Our findings suggest that in laboratories equipped with 3D matrix-array transducers and an off-line quantification application, the 3DE is the most time-efficient method of LA volume quantification. This finding, along with good MRI correlation and reproducibility, implies this may be the preferred method of LAVI measurement except in cases when poor image quality prevents automated border detection. Given the prognostic implication of LA size, the ease of 3D derived volume and ejection fraction calculation will allow more routine acquisition of these parameters. In a busy echocardiography imaging laboratory the time saved by the sonographers and readers to calculate such parameters might have significant impact on the efficiency of the lab as well as better patient care.

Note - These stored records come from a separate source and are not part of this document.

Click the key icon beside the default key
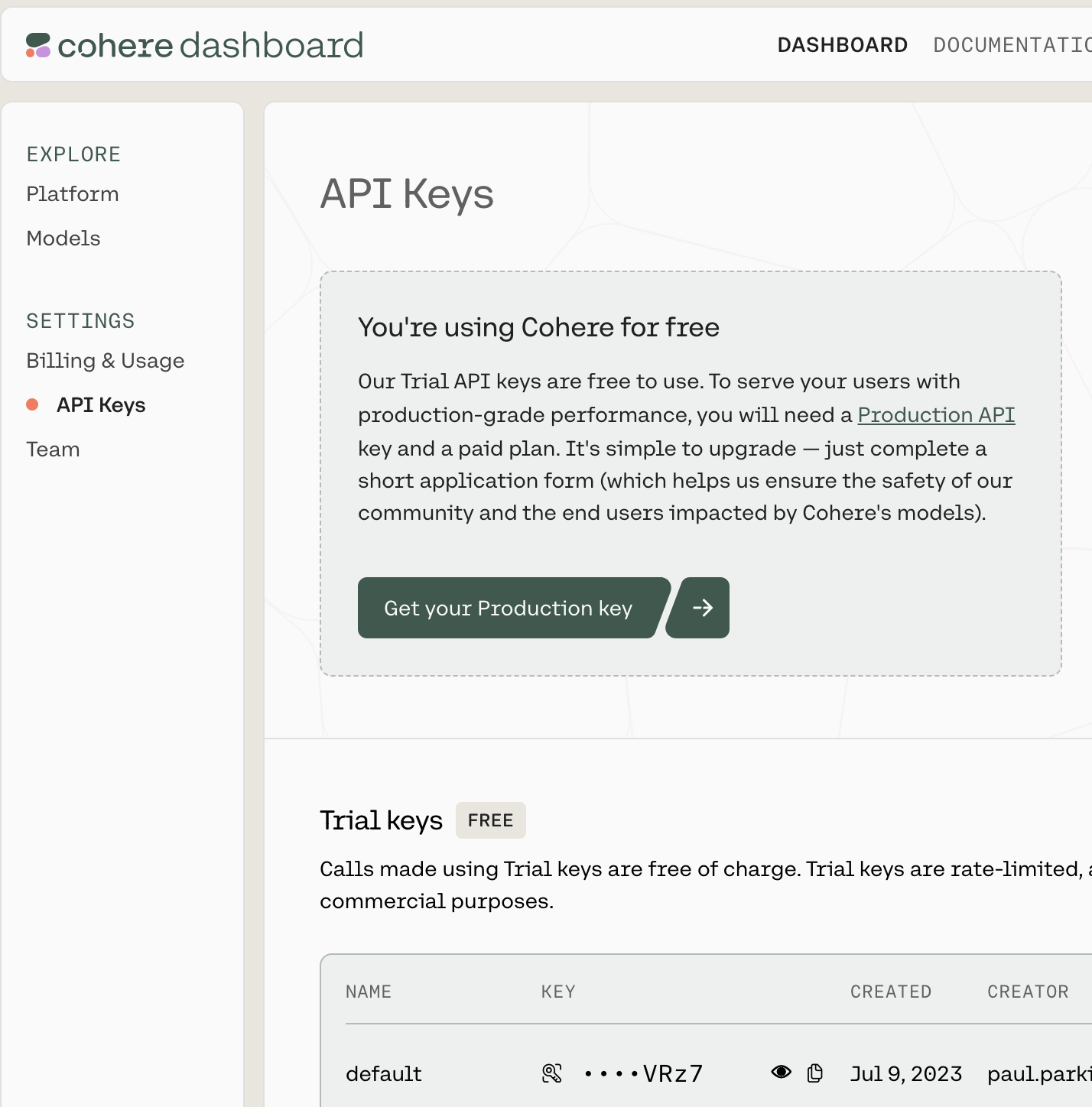This screenshot has height=1107, width=1092. pyautogui.click(x=552, y=1073)
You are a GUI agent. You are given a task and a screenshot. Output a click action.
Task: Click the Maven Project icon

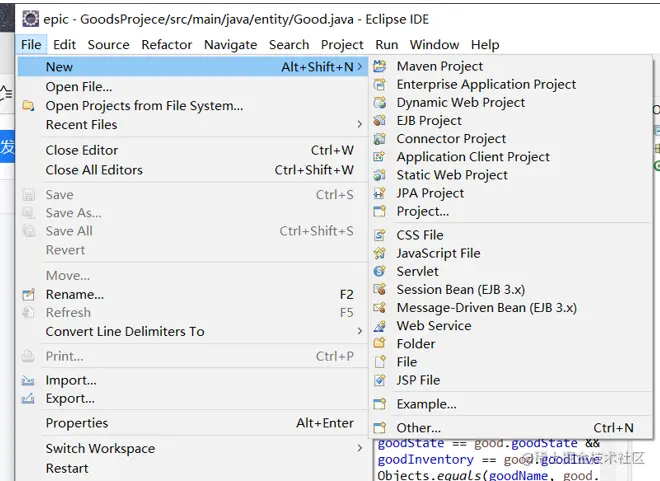pos(379,66)
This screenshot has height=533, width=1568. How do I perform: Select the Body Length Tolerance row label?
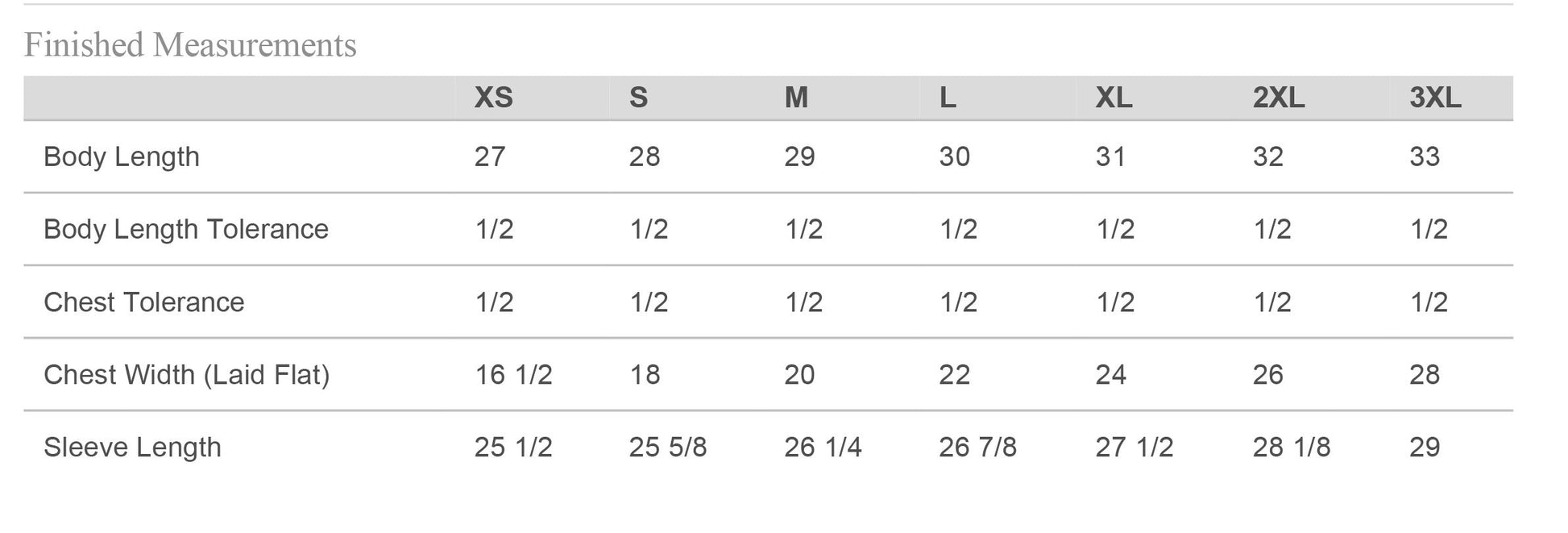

This study was limited by a relatively small sample size. Although we did not have normal subjects, the use of subjects with suspected heart disease makes this study applicable to clinical practice. The study population was biased towards subjects who are undergoing MRI. All subjects had adequate echocardiography acoustic windows and no one was excluded due to poor echocardiographic image quality. Therefore, the study is not biased in terms of echocardiographic imaging quality limitation. The group studied more closely reflects the referral of a tertiary institution with a higher proportion of patients with advanced cardiac disease. The findings should be validated in a larger and more general population reflecting the continuum of left atrial size. In this study we used commercially available software that was originally designed for assessment of left ventricular volume and function and applied it to the measurement of LA volume which explains the ellipsoid shape of the left atrium illustrated in Figure 1B. In spite of these limitations, the correlation with MRI measurements was strong. These are the first steps in the application of this method for left atrial volume measurement. The data should motivate the development of software specifically designed for left atrial geometry that might improve the accuracy of this method.


Three dimensional echocardiography with semiautomatic border detection is a practical alternative for obtaining the left atrial volume in a time-efficient manner compared to the current ASE standard and has good correlation with MRI measurements.